Michael talks with the IndyStar and shares how his father’s job at Indiana University influenced parts of the plot in Rise the Dark.
Electric thrills guide Michael Koryta’s ‘Rise the Dark’
In new novel “Rise the Dark,” Indiana author Michael Koryta pits his protagonist, private investigator Markus Novak, against a fringe group that wants to control power — electric power.
With bad guys planning to attack the power grid and turn out the lights for half of the United States, “Rise the Dark” has roots in Koryta’s childhood.
The Bloomington resident didn’t grow up thinking a sinister enemy wanted to cut the conveniences of television and air conditioning. His father, however, was responsible for keeping electricity flowing at Indiana University.
Jim Koryta retired in 2012 after working 36 years as senior electrical engineer on campus.
“My sister and I grew up with electricity and power outages being very central to our lives,” Michael Koryta said. “When the phone rang at 2 a.m., you had an idea that it was going to be a power outage.”
Koryta’s 12th novel is his second to feature Novak as the main character. Following 2015’s “Last Words” and its exploration of caves in Southern Indiana, “Rise the Dark” has action set on high-transmission lines in Montana and Wyoming.
Although Jim Koryta wasn’t part of a “high-line crew,” Michael said his father always expressed admiration for those workers.
“It added the real understanding of the human element that goes into fixing these things,” Koryta said. “You’re dealing with physically demanding work, and it’s extremely dangerous.”
Fear factory: Eli Pate, the criminal mastermind of “Rise the Dark,” wants to experiment with mob mentality and the viral nature of fear. He is not aligned with ISIS, right-wing militias or militant environmentalists, but his “Wardenclyffe” crew isn’t opposed to any of these groups. “This guy does not have a political point to make in the least,” Koryta said. “He’s just a sociopath who sees the potential of activating other groups by understanding the fears that set them off.”
Personal research: Koryta looked back to his days as a reporter for The Bloomington Herald-Times when crafting “Rise the Dark’s” Eli Pate character. In 1999, Indiana University student Benjamin Nathaniel Smith killed Won-Joon Yoon, a Korean graduate student at the school, as part of a three-day killing spree in Illinois and Indiana. Smith followed the teachings of white supremacist leader Matthew F. Hale. Koryta interviewed Hale before and after he was convicted in 2005 of soliciting an FBI informant to kill a federal judge. “He was kind of ahead of his time in the way he used the internet as a recruiting tool,” Koryta said of Hale. “Now it has grown to the point where the people who are being radicalized for any cause are generally not going to have a face-to-face recruiter.”
The threat: Regarding the possibility of an attack in which the U.S. electrical grid is taken down, Koryta said it’s not a far-fetched idea.
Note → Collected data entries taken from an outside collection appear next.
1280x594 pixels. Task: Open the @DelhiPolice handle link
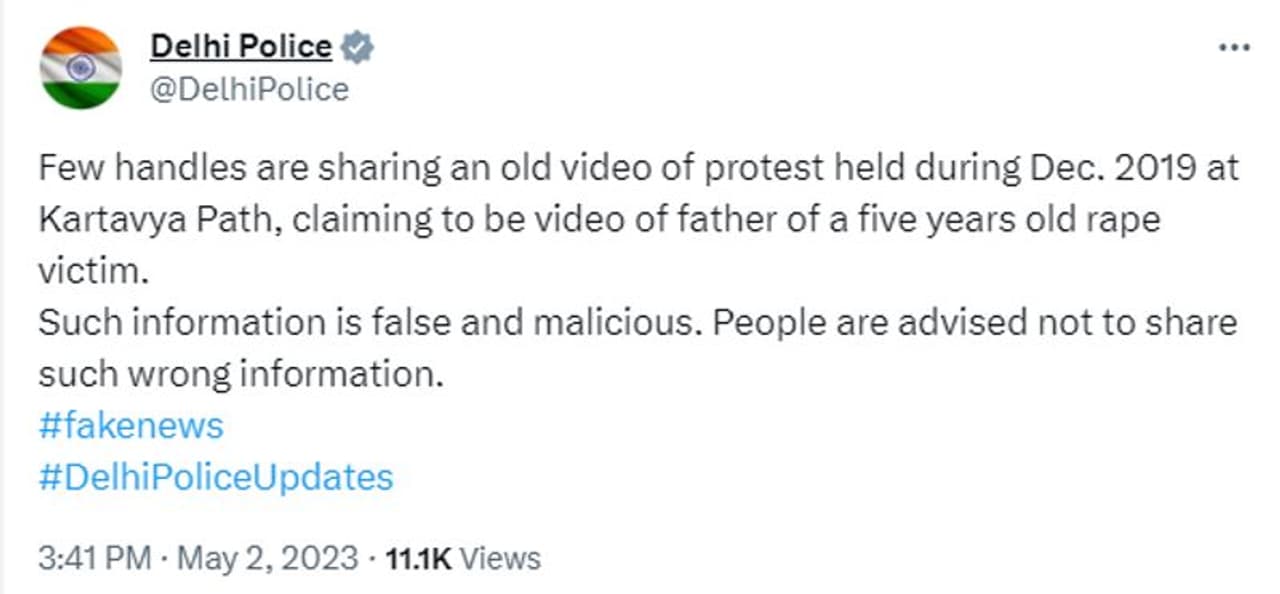[249, 90]
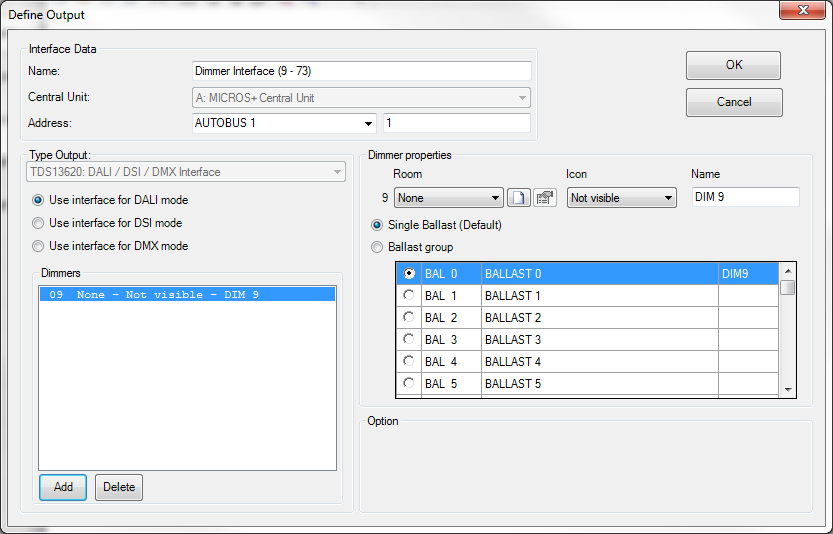
Task: Click the new room page icon
Action: (x=518, y=198)
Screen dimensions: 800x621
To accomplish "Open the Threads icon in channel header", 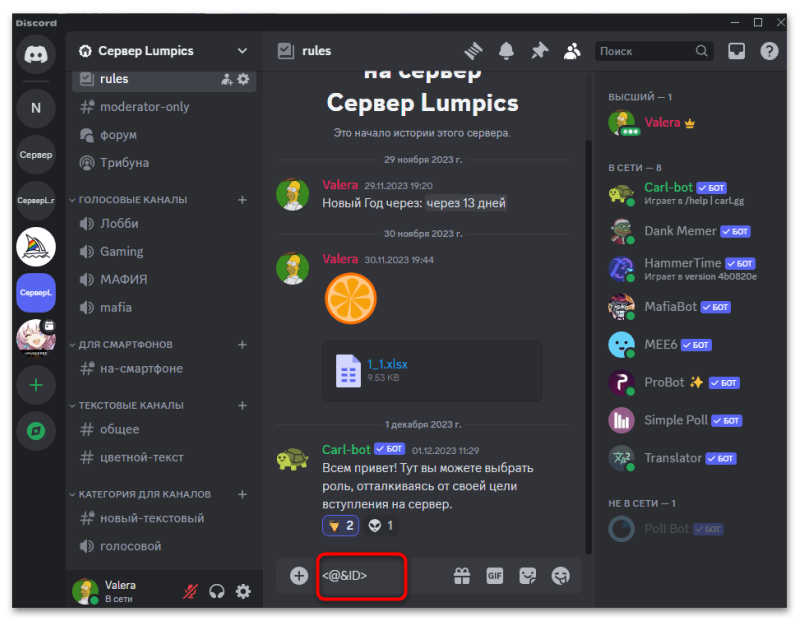I will (x=473, y=51).
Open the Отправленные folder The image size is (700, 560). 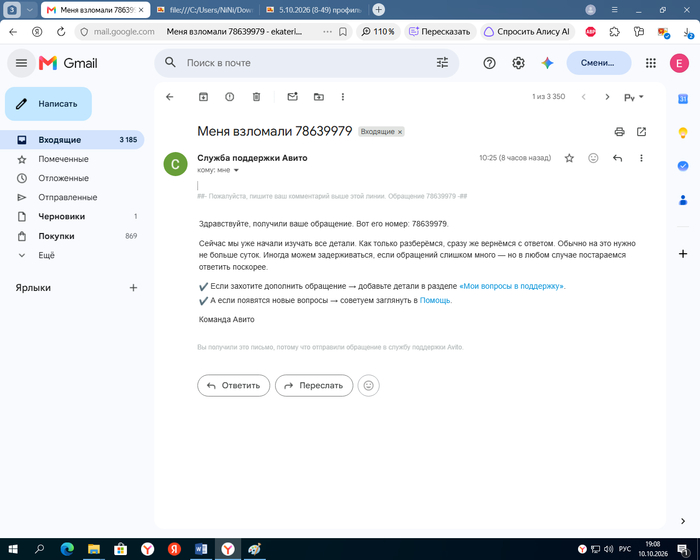coord(67,197)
The nation relies on a nearly 200,000-mile network of high-transmission lines, and the author mentioned hospitals and nursing homes as at-risk entities. “The potential of that kind of attack is really very sobering,” Koryta said. “It could be catastrophic in warm-weather months or in warm-weather areas if the grid stayed down for any length of time.”
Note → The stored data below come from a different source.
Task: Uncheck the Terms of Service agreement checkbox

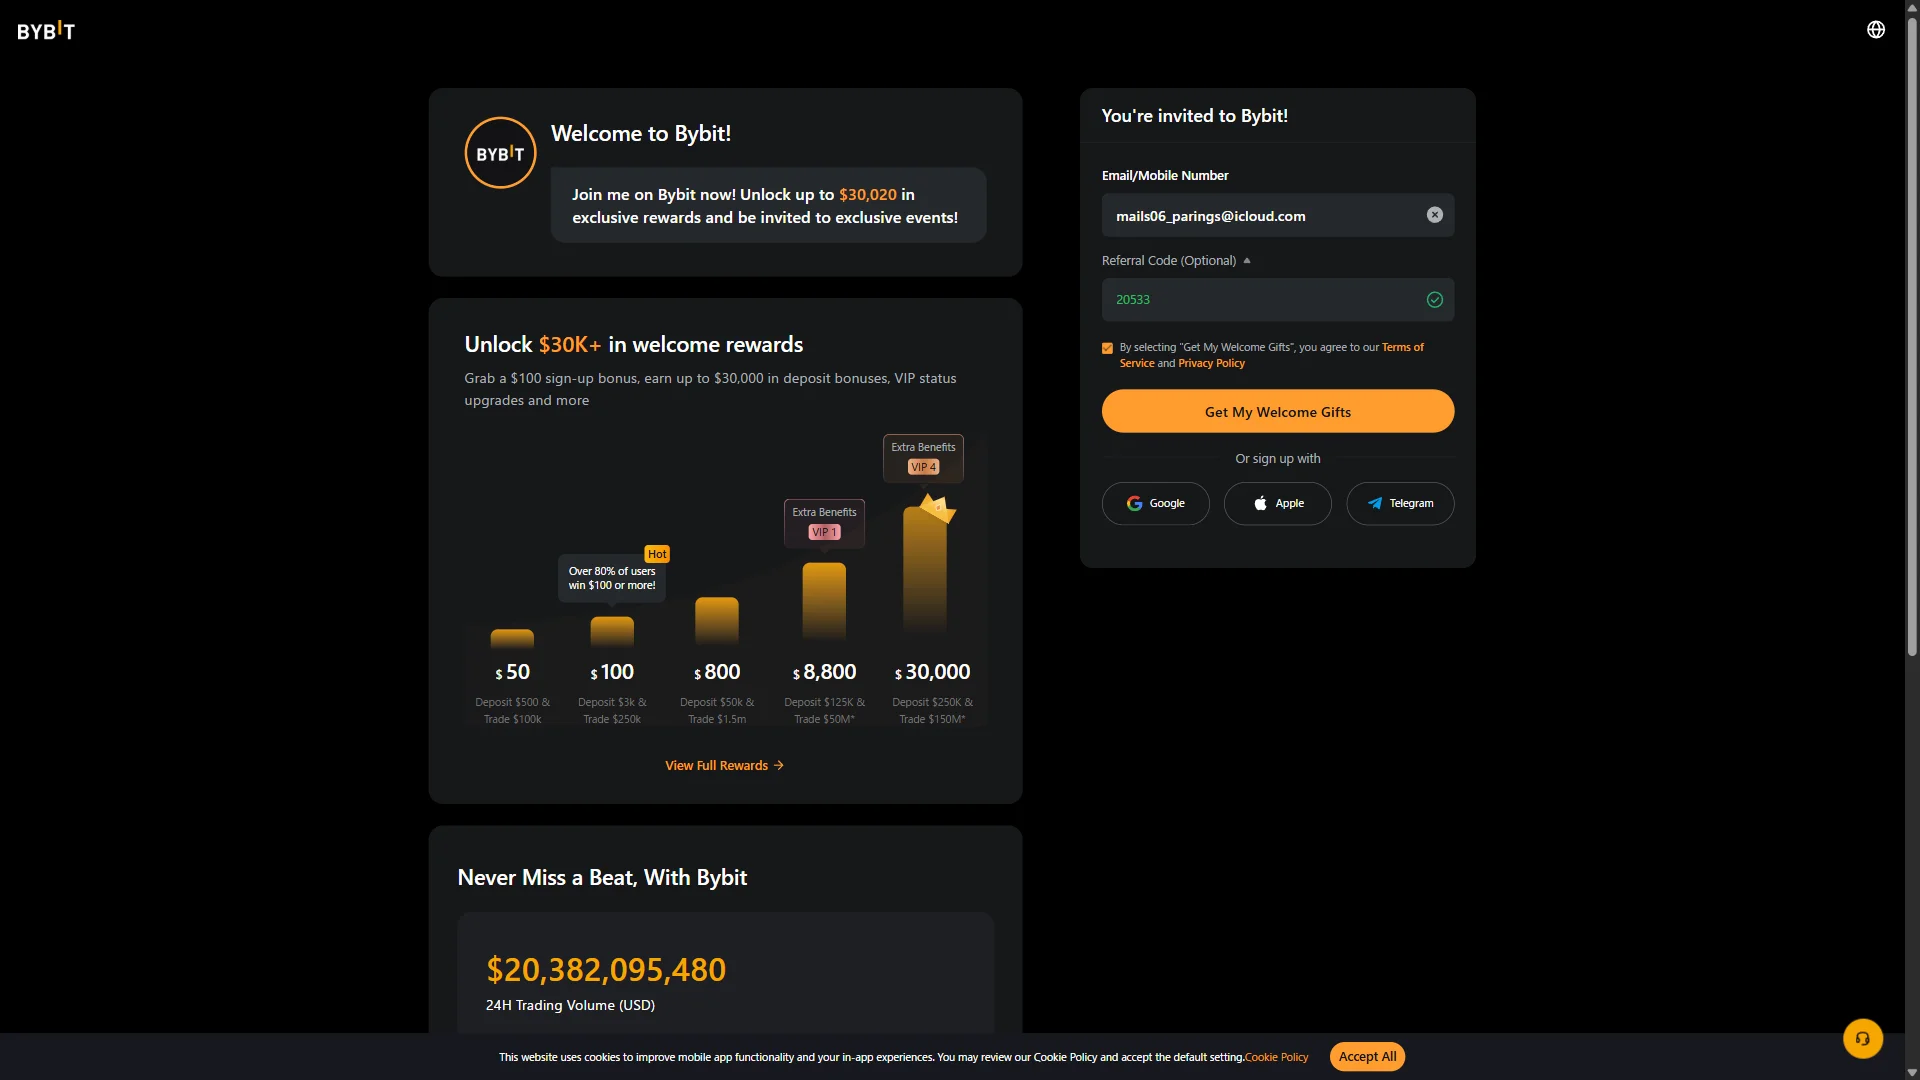Action: [x=1107, y=349]
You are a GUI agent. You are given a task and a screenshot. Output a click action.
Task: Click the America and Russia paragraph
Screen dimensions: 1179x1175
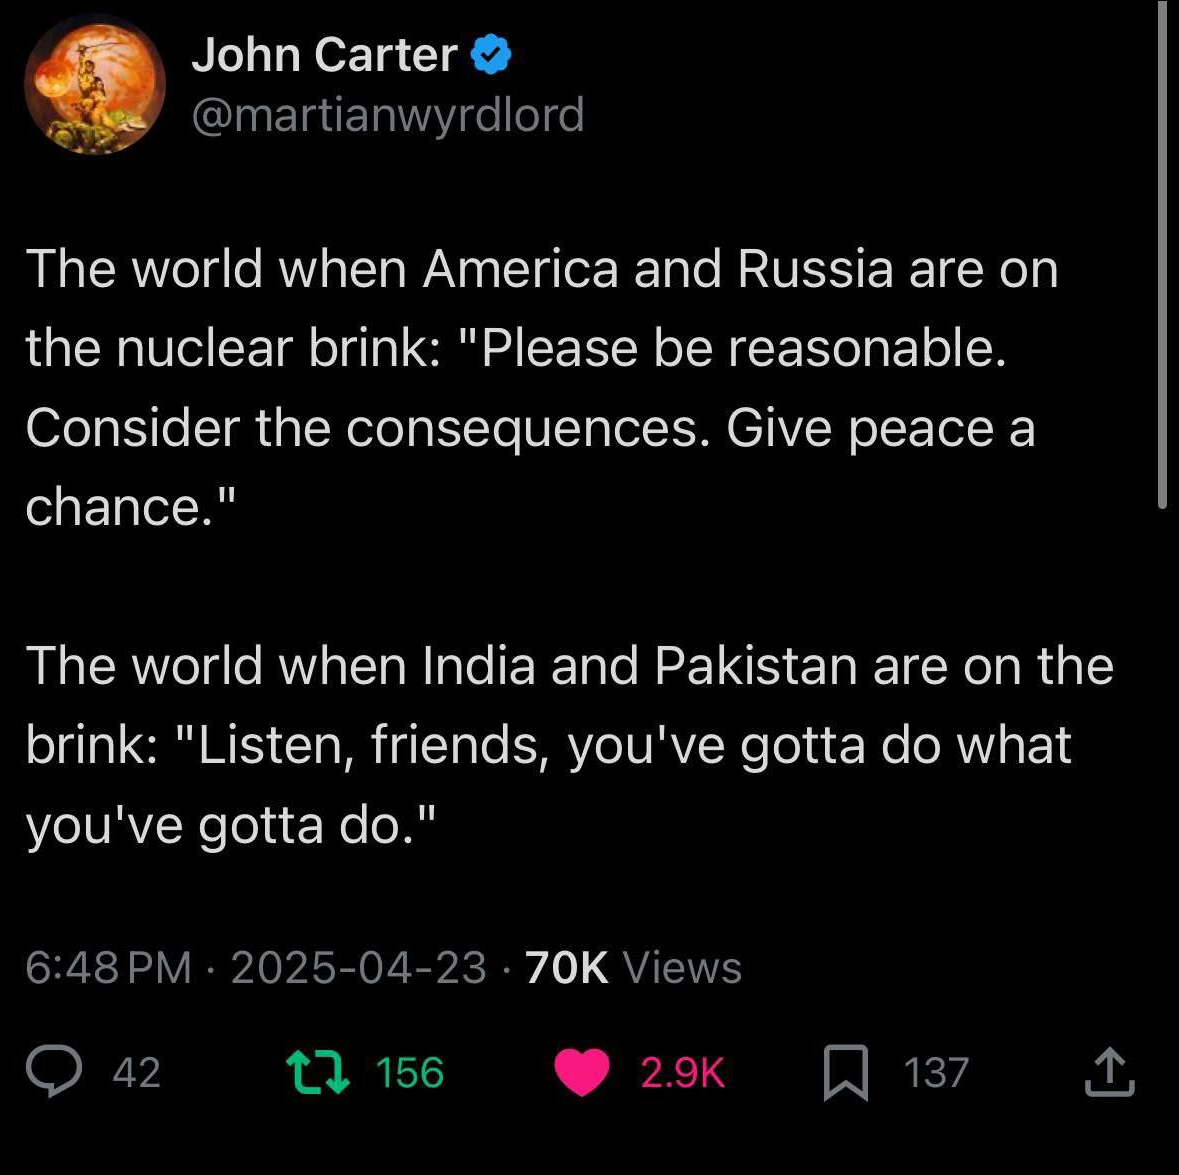[x=541, y=388]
What’s next: Koryta has spent most of his summer in Maine, where he is working on a third novel of Markus Novak adventures. He also revised a script for a possible film adaptation of his 2014 novel “Those Who Wish Me Dead” for 20th Century Fox. And awaiting a green light is a TV mini-series adaptation of Koryta’s 2012 novel “The Prophet.” Channing Tatum, star of two “Magic Mike” films and “Foxcatcher,” is attached to portray one of “The Prophet’s” lead characters. “It depends on whether and when Channing Tatum says it’s his priority,” Koryta said of the timetable.